(Element lookup rows)
-- begin --

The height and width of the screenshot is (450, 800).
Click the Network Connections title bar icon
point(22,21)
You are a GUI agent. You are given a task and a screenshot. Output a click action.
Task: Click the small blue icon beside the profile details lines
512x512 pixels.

-- end --

Directive:
Please pull every line out of the rows above and copy each one word for word.

Written answer:
The height and width of the screenshot is (450, 800).
Click the Network Connections title bar icon
point(22,21)
You are a GUI agent. You are given a task and a screenshot. Output a click action.
Task: Click the small blue icon beside the profile details lines
512x512 pixels.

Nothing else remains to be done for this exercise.